_WORK REQUEST_
Every line in the data below that has the word "computer" should be returned.

BEGIN

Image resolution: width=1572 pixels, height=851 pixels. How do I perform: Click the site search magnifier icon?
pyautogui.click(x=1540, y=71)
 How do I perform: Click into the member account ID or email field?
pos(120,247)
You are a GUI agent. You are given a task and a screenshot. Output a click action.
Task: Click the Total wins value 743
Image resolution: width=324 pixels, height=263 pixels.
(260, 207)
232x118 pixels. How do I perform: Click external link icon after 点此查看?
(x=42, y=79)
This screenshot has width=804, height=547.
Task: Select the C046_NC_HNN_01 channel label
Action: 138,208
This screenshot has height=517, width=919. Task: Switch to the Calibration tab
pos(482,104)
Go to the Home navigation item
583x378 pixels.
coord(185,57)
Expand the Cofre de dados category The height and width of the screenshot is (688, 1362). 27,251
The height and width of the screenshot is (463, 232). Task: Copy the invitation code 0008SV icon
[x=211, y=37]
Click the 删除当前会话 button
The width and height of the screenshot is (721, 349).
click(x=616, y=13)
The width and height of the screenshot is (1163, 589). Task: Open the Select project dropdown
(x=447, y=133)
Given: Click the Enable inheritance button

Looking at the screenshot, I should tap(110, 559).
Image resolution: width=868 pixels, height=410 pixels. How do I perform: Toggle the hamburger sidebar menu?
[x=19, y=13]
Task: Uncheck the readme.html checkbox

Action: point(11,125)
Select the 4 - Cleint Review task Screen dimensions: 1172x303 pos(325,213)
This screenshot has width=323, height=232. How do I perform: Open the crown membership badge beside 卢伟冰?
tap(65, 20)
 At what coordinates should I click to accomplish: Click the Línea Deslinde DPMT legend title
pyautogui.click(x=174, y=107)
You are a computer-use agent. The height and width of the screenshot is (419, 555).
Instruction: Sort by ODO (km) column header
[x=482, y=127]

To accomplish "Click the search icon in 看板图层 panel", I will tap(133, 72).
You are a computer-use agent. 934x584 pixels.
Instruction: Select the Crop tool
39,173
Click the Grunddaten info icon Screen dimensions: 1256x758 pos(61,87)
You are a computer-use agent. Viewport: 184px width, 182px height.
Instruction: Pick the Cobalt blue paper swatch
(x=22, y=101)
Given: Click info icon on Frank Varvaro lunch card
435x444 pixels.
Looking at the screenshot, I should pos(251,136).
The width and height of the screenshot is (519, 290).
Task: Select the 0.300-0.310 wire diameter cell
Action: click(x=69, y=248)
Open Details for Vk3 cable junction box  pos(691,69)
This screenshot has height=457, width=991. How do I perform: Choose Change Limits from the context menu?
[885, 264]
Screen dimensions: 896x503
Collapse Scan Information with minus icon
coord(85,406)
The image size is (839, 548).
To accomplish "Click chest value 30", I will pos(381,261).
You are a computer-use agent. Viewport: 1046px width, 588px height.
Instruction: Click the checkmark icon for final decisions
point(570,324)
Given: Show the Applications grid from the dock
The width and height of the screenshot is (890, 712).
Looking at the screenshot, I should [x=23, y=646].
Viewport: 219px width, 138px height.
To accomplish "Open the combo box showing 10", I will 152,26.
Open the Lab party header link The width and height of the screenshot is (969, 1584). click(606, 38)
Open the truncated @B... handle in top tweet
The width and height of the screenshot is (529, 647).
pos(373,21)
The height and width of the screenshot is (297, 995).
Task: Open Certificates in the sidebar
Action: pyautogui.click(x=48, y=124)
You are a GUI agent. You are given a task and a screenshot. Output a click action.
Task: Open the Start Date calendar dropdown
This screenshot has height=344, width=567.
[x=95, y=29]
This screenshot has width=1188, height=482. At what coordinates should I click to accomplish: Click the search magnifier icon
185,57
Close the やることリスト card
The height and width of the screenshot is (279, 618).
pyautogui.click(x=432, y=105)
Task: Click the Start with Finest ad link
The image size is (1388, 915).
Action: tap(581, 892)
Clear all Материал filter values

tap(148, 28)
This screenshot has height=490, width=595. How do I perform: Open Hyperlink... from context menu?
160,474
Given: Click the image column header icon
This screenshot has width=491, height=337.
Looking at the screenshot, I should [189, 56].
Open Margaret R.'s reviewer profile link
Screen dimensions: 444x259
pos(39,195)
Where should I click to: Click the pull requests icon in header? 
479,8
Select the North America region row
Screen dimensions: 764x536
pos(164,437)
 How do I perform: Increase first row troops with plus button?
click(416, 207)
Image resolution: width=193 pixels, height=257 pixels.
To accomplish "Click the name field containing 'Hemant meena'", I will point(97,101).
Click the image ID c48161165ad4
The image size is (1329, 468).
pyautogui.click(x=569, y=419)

END

_YOUR SOLUTION_
You are a computer-use agent. The height and width of the screenshot is (419, 555).
You are a computer-use agent. 934x584 pixels.
You are a computer-use agent. Viewport: 184px width, 182px height.
You are a computer-use agent. Viewport: 1046px width, 588px height.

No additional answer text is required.